++++ Supplied data

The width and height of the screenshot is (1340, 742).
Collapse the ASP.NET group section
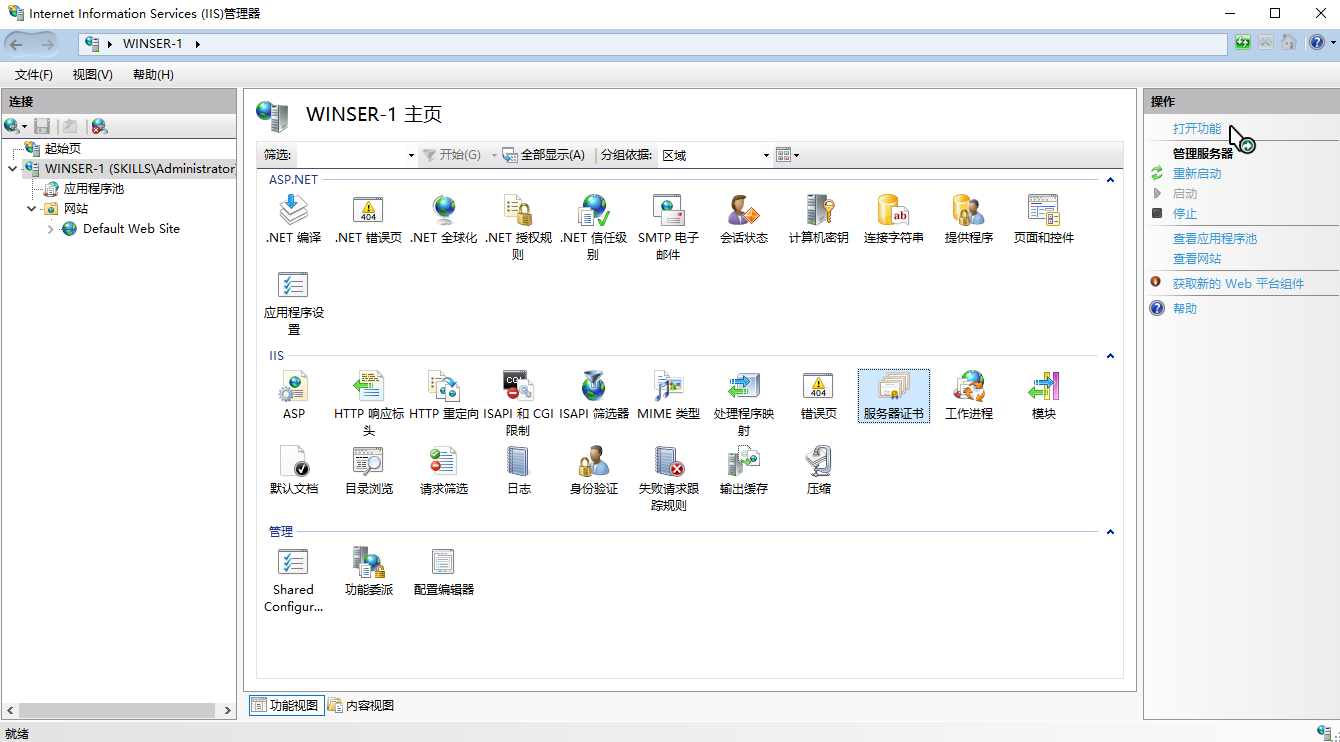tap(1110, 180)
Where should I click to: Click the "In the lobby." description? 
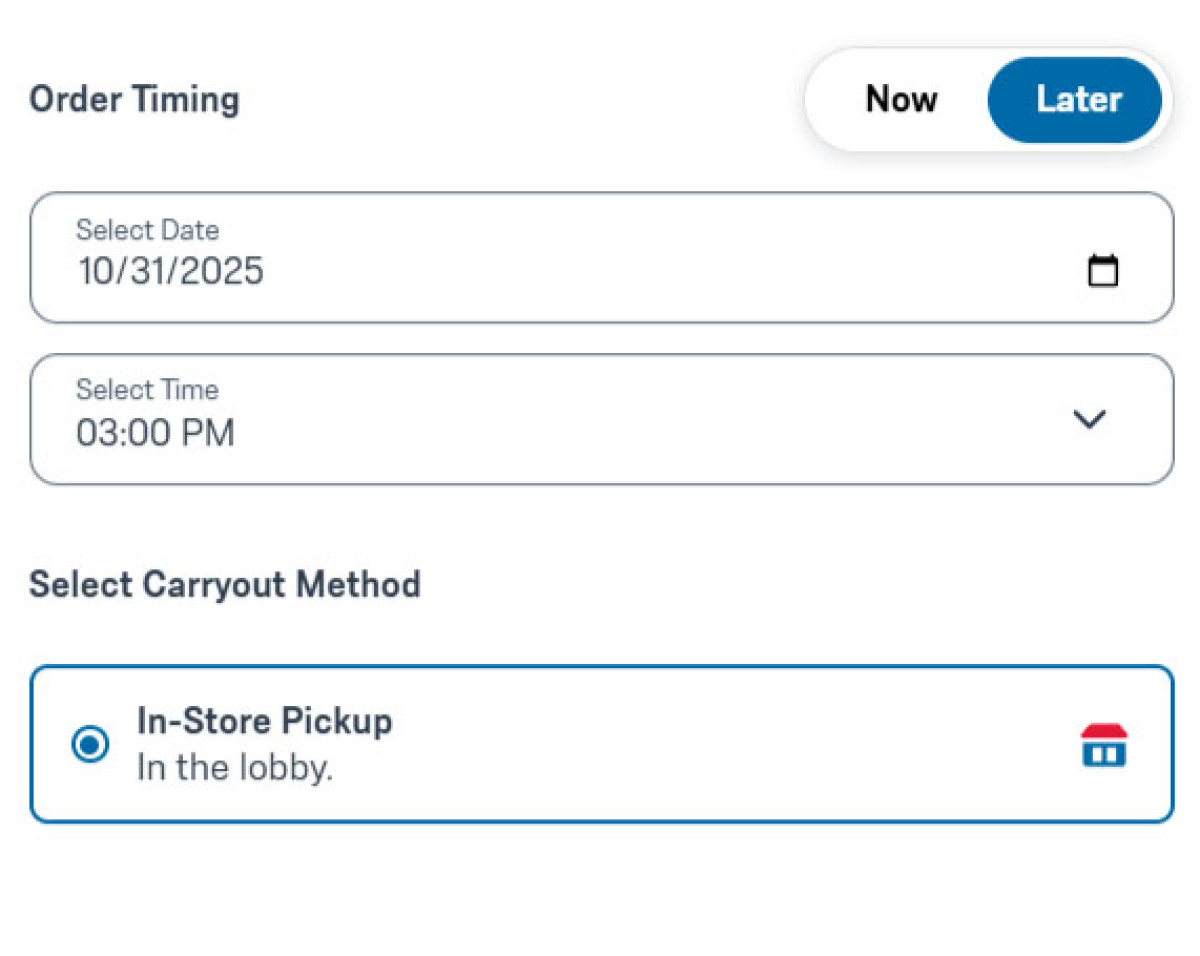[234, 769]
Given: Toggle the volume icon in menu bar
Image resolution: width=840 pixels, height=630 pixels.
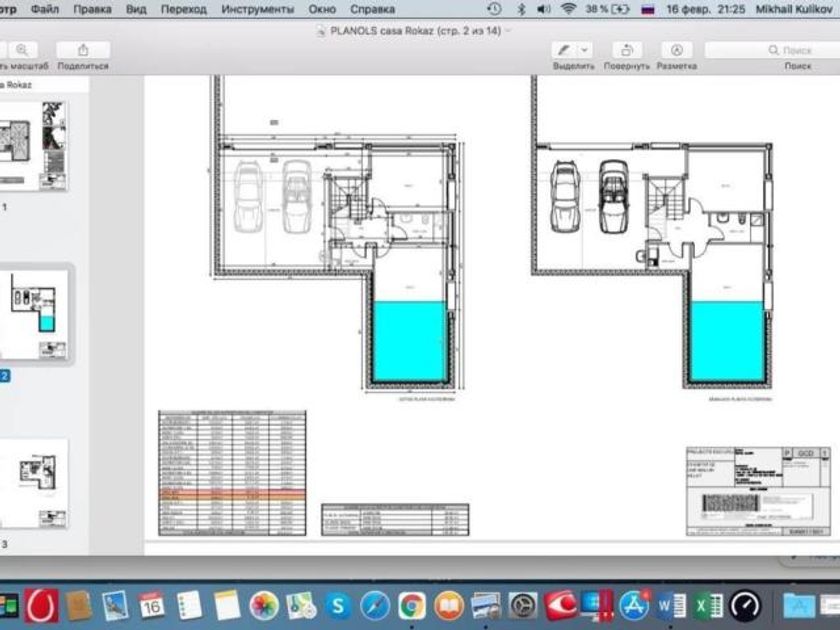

++++++++
++++ Supplied data

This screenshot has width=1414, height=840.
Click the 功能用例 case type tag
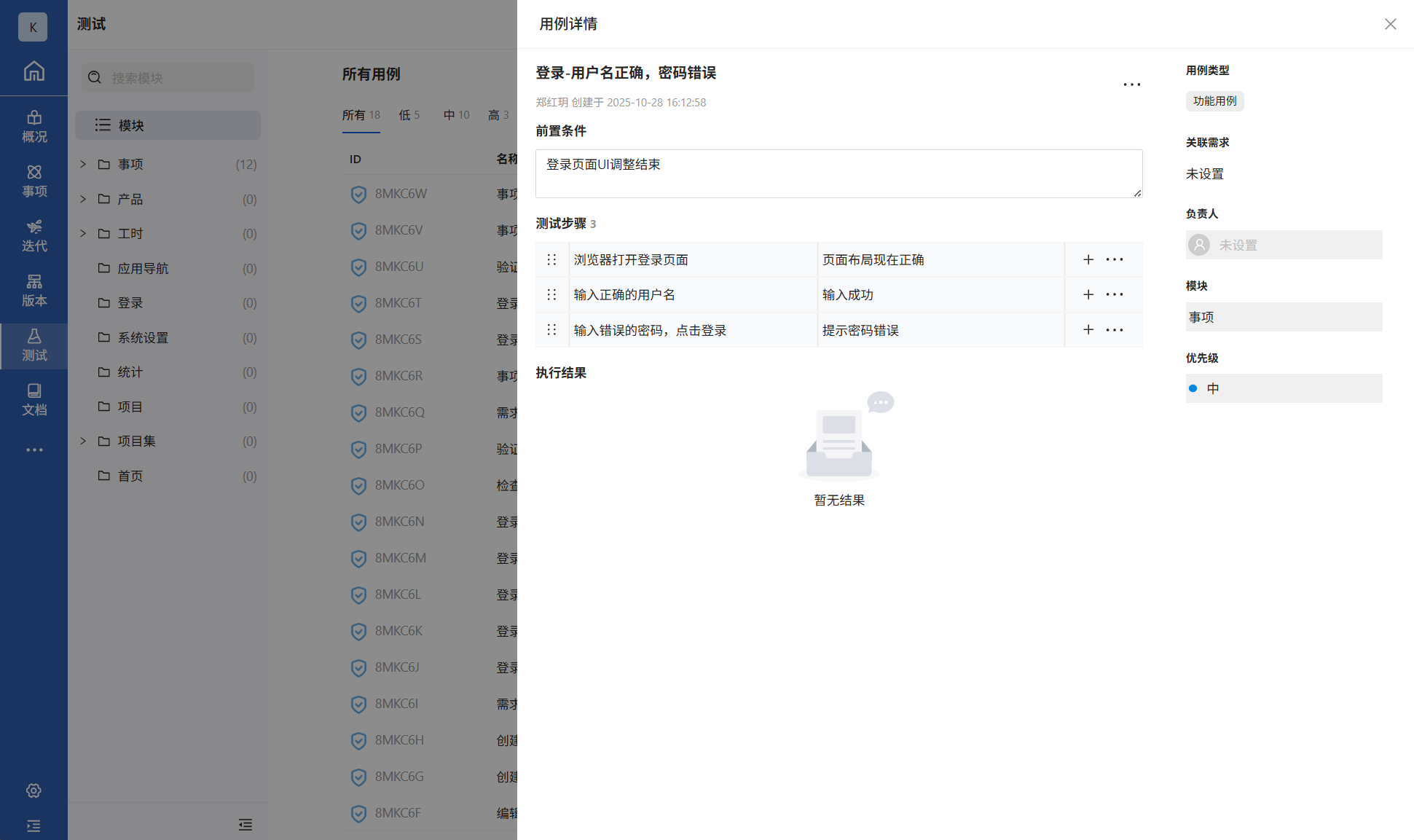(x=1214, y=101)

++++++++
++++ Supplied data

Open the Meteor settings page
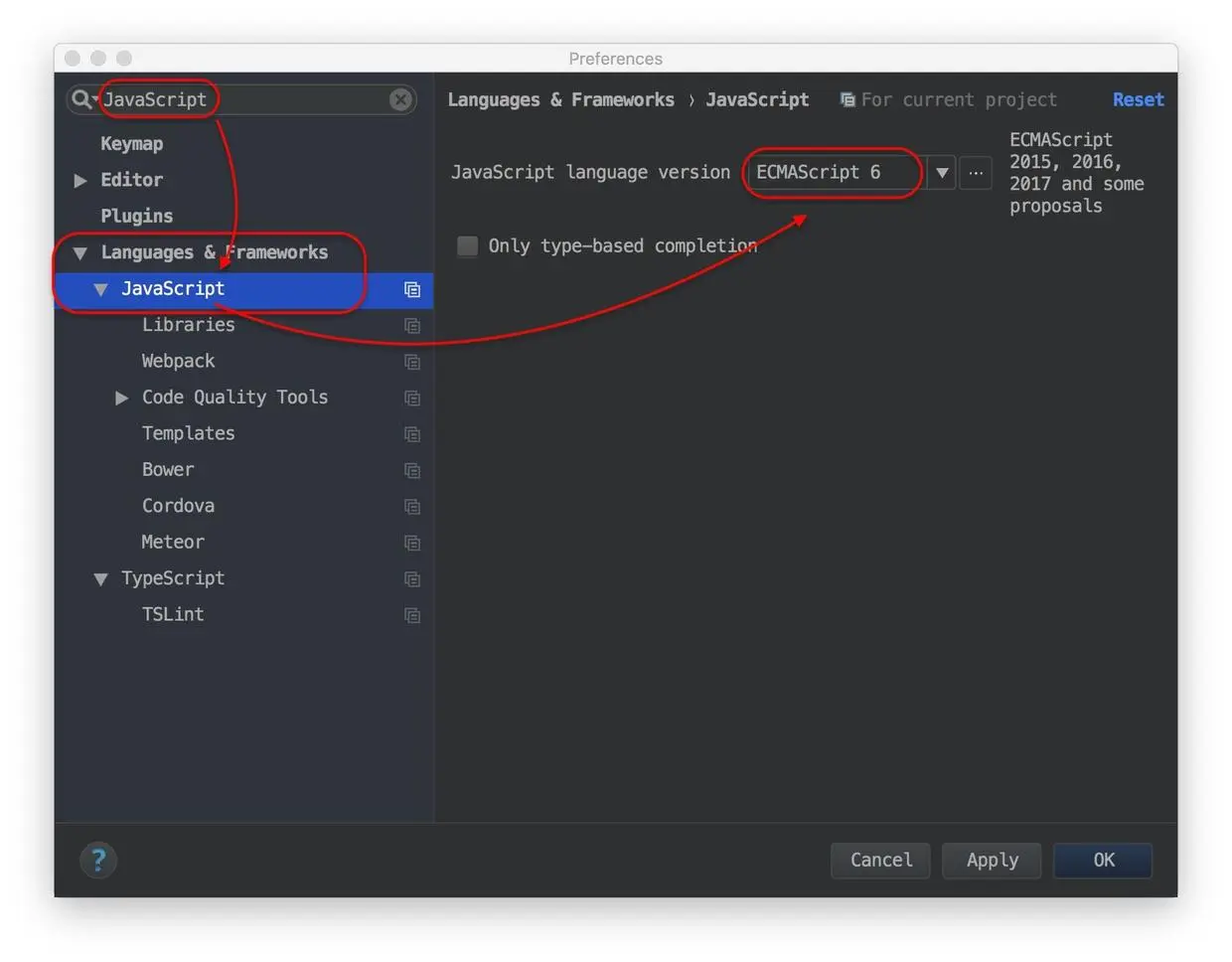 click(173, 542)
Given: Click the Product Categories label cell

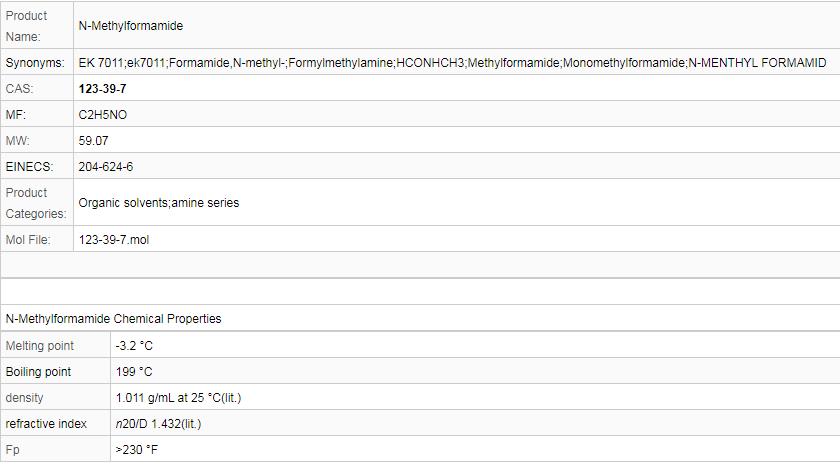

++++++++

-- Exercise objective --
Substitute "brightness" for "volume" in the lines starting with the one containing "The width and" and going on through the one containing "Image resolution: width=840". Give back only those lines, otherwise unchanged and without the pictures.

-- Result for this task --
The width and height of the screenshot is (1340, 742).
Collapse the ASP.NET group section
tap(1110, 180)
Where should I click to: Click the "In the lobby." description? 
[234, 769]
Given: Toggle the brightness icon in menu bar
Image resolution: width=840 pixels, height=630 pixels.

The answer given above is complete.